ExpressibilityV0

Implementation of ExpressibilityV0 environment

Author: Jay Shah (@Jayshah25)

License: Apache-2.0

class qrl.env.core.expressibility.ExpressibilityV0(n_qubits=4, max_blocks=12, max_steps=20, n_pairs_eval=120, bins=50, lambda_depth=0.002, lambda_2q=0.002, terminate_bonus=0.1, device_name='default.qubit', seed=None, allow_all_to_all=False, ffmpeg=False)[source]

Bases: QuantumEnv

Parameterized circuit expressibility optimization environment.

ExpressibilityV0 is a gymnasium.Env-compatible environment that models the construction of parameterized quantum circuits with high expressibility. In the context of variational quantum algorithms, expressibility measures how well an ansatz can explore the Hilbert space of quantum states relative to the Haar-random distribution.

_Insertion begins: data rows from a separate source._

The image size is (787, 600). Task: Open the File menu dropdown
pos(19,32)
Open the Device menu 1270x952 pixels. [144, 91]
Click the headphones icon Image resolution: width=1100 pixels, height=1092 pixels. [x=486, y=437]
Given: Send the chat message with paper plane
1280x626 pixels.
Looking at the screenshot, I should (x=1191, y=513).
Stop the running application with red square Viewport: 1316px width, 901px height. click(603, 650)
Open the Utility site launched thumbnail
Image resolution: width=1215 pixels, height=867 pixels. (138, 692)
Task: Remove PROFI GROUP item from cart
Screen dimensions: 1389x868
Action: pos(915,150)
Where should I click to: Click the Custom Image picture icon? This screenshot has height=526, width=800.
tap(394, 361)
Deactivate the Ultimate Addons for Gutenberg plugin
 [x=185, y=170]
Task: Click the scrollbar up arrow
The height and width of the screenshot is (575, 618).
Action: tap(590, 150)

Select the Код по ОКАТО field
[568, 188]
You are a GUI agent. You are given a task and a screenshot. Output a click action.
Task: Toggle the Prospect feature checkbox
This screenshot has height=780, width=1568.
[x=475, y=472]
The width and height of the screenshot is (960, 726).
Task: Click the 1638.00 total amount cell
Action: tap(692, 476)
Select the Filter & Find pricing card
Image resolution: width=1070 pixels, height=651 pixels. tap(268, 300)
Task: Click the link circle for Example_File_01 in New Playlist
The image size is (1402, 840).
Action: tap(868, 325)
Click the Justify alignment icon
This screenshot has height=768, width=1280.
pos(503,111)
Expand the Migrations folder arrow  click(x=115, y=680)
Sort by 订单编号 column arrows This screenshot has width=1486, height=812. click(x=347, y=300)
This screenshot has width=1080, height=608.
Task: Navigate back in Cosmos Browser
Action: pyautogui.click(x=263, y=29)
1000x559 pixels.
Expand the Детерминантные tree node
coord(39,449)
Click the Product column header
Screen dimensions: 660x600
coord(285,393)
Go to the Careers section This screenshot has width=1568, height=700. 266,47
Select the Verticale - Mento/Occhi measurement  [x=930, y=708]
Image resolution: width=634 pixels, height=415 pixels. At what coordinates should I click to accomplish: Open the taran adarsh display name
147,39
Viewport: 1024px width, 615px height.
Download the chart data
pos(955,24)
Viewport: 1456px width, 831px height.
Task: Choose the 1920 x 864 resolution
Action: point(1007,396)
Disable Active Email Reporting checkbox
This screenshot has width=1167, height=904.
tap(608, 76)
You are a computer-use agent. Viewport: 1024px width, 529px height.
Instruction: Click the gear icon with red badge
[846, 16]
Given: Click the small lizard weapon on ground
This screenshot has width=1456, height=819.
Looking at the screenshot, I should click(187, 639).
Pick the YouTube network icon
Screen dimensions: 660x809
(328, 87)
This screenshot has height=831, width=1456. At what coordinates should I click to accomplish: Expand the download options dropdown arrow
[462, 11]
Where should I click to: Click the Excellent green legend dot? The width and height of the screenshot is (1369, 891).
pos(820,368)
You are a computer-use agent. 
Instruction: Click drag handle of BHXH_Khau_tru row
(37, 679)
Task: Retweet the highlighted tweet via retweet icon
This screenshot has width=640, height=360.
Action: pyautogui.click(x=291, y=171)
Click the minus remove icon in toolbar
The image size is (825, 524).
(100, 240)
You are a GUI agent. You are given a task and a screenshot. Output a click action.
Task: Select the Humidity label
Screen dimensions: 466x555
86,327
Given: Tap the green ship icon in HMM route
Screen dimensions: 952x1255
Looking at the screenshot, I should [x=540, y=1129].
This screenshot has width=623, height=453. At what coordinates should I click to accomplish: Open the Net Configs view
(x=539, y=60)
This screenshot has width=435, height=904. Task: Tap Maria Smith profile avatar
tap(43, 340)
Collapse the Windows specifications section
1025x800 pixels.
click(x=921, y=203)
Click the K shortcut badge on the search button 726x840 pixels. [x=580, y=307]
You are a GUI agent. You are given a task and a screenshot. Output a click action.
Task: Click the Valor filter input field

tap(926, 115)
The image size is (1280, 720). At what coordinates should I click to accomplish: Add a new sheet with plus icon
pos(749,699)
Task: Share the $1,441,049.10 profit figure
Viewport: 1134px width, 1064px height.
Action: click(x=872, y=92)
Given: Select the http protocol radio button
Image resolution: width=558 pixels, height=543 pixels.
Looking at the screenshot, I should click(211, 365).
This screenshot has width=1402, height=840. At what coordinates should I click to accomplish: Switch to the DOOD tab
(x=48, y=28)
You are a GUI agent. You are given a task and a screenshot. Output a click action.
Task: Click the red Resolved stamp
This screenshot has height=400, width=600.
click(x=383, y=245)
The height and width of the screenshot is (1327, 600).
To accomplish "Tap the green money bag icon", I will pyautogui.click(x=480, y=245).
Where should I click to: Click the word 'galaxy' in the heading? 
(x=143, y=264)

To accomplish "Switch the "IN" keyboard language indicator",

The agent incrementally builds a circuit by adding or removing predefined rotation and entangling blocks, or by explicitly terminating construction. Rewards encourage circuits whose fidelity distribution closely matches the Haar distribution, while penalizing excessive circuit depth and two-qubit gate usage.

Key properties

Action space: Discrete set of architectural edits (add/remove blocks or

terminate construction). - Observation space: Vector of circuit statistics summarizing depth, parameter count, entanglement, and recent expressibility estimates (shape (7,)). - Reward: Negative KL divergence to the Haar distribution with regularization penalties for depth and two-qubit gates. - Termination: Explicit termination by the agent or truncation at max_steps.

Rendering

The render() method visualizes expressibility optimization via a two-panel animation showing the circuit’s fidelity distribution compared to the Haar-random distribution alongside a block-level diagram of the evolving circuit architecture.

Input Parameters

n_qubitsint: Number of qubits in the circuit.
max_blocksint: Maximum number of blocks allowed in the circuit.
max_stepsint: Maximum number of construction steps per episode.
n_pairs_evalint: Number of random state pairs used to estimate expressibility.
binsint: Number of histogram bins for fidelity distributions.
lambda_depthfloat: Penalty weight for circuit depth.
lambda_2qfloat: Penalty weight for two-qubit gate usage.
terminate_bonusfloat: Bonus reward for explicit termination.
device_namestr: PennyLane device backend used for simulation.
seedint or None: Random seed for reproducibility.
allow_all_to_allbool: Whether to allow all-to-all entangling blocks.
ffmpegbool: Whether to use FFmpeg when saving animations.